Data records
━━━━━━━━

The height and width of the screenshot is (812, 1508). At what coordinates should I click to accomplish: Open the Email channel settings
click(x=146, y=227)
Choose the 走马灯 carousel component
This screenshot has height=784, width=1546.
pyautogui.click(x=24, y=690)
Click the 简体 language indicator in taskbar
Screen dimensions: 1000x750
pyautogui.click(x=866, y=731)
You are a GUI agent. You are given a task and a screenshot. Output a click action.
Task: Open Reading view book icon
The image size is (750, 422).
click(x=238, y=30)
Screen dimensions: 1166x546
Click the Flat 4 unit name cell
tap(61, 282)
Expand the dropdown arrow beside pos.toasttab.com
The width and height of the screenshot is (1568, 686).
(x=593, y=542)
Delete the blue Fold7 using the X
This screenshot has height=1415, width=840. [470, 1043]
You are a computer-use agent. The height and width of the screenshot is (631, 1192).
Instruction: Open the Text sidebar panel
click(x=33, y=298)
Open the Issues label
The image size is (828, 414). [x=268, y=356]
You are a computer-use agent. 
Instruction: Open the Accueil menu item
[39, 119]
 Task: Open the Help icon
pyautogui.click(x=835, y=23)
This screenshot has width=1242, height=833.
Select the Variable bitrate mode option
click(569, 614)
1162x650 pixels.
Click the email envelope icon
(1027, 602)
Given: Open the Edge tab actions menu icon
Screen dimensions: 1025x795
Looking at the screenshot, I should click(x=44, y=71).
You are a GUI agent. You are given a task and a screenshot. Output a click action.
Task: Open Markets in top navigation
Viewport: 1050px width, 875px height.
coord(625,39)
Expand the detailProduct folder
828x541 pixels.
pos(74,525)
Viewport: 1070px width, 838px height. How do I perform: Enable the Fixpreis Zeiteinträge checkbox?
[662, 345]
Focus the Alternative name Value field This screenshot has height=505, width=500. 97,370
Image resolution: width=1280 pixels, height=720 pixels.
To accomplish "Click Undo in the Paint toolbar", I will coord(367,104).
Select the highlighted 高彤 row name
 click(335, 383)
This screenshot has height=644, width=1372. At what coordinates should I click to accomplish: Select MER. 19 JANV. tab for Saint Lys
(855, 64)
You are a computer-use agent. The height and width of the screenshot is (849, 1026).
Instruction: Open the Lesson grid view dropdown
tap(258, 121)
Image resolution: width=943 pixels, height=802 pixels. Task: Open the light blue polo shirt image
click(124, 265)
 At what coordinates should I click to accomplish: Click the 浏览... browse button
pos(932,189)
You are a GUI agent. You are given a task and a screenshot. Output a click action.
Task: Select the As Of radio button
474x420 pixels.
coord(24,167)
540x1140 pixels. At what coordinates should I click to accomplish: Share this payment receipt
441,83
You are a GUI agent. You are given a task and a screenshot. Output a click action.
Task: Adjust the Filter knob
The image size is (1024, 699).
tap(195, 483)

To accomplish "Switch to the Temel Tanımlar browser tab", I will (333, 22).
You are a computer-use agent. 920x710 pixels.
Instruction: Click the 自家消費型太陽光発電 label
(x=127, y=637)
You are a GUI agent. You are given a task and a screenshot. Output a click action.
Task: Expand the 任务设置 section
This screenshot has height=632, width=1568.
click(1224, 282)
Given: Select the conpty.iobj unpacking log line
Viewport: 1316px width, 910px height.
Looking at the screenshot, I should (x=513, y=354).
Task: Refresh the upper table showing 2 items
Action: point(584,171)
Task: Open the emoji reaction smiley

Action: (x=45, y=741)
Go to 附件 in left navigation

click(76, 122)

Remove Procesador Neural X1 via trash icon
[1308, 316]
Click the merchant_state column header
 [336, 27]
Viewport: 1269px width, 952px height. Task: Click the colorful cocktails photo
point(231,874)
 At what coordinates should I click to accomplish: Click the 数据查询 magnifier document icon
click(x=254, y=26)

━━━━━━━━

§ Task instructions: In this exercise, the data above is to be printed exactly.

§ Answer area:
The height and width of the screenshot is (812, 1508). At what coordinates should I click to accomplish: Open the Email channel settings
click(x=146, y=227)
Choose the 走马灯 carousel component
This screenshot has height=784, width=1546.
pyautogui.click(x=24, y=690)
Click the 简体 language indicator in taskbar
Screen dimensions: 1000x750
pyautogui.click(x=866, y=731)
You are a GUI agent. You are given a task and a screenshot. Output a click action.
Task: Open Reading view book icon
The image size is (750, 422).
click(x=238, y=30)
Screen dimensions: 1166x546
Click the Flat 4 unit name cell
tap(61, 282)
Expand the dropdown arrow beside pos.toasttab.com
The width and height of the screenshot is (1568, 686).
(x=593, y=542)
Delete the blue Fold7 using the X
This screenshot has height=1415, width=840. [470, 1043]
You are a computer-use agent. The height and width of the screenshot is (631, 1192).
Instruction: Open the Text sidebar panel
click(x=33, y=298)
Open the Issues label
The image size is (828, 414). [x=268, y=356]
You are a computer-use agent. 
Instruction: Open the Accueil menu item
[39, 119]
 Task: Open the Help icon
pyautogui.click(x=835, y=23)
This screenshot has width=1242, height=833.
Select the Variable bitrate mode option
click(569, 614)
1162x650 pixels.
Click the email envelope icon
(1027, 602)
Given: Open the Edge tab actions menu icon
Screen dimensions: 1025x795
Looking at the screenshot, I should click(x=44, y=71).
You are a GUI agent. You are given a task and a screenshot. Output a click action.
Task: Open Markets in top navigation
Viewport: 1050px width, 875px height.
coord(625,39)
Expand the detailProduct folder
828x541 pixels.
pos(74,525)
Viewport: 1070px width, 838px height. How do I perform: Enable the Fixpreis Zeiteinträge checkbox?
[662, 345]
Focus the Alternative name Value field This screenshot has height=505, width=500. 97,370
Image resolution: width=1280 pixels, height=720 pixels.
To accomplish "Click Undo in the Paint toolbar", I will coord(367,104).
Select the highlighted 高彤 row name
 click(335, 383)
This screenshot has height=644, width=1372. At what coordinates should I click to accomplish: Select MER. 19 JANV. tab for Saint Lys
(855, 64)
You are a computer-use agent. The height and width of the screenshot is (849, 1026).
Instruction: Open the Lesson grid view dropdown
tap(258, 121)
Image resolution: width=943 pixels, height=802 pixels. Task: Open the light blue polo shirt image
click(124, 265)
 At what coordinates should I click to accomplish: Click the 浏览... browse button
pos(932,189)
You are a GUI agent. You are given a task and a screenshot. Output a click action.
Task: Select the As Of radio button
474x420 pixels.
coord(24,167)
540x1140 pixels. At what coordinates should I click to accomplish: Share this payment receipt
441,83
You are a GUI agent. You are given a task and a screenshot. Output a click action.
Task: Adjust the Filter knob
The image size is (1024, 699).
tap(195, 483)

To accomplish "Switch to the Temel Tanımlar browser tab", I will (333, 22).
You are a computer-use agent. 920x710 pixels.
Instruction: Click the 自家消費型太陽光発電 label
(x=127, y=637)
You are a GUI agent. You are given a task and a screenshot. Output a click action.
Task: Expand the 任务设置 section
This screenshot has height=632, width=1568.
click(1224, 282)
Given: Select the conpty.iobj unpacking log line
Viewport: 1316px width, 910px height.
Looking at the screenshot, I should (x=513, y=354).
Task: Refresh the upper table showing 2 items
Action: point(584,171)
Task: Open the emoji reaction smiley

Action: (x=45, y=741)
Go to 附件 in left navigation

click(76, 122)

Remove Procesador Neural X1 via trash icon
[1308, 316]
Click the merchant_state column header
 [336, 27]
Viewport: 1269px width, 952px height. Task: Click the colorful cocktails photo
point(231,874)
 At what coordinates should I click to accomplish: Click the 数据查询 magnifier document icon
click(x=254, y=26)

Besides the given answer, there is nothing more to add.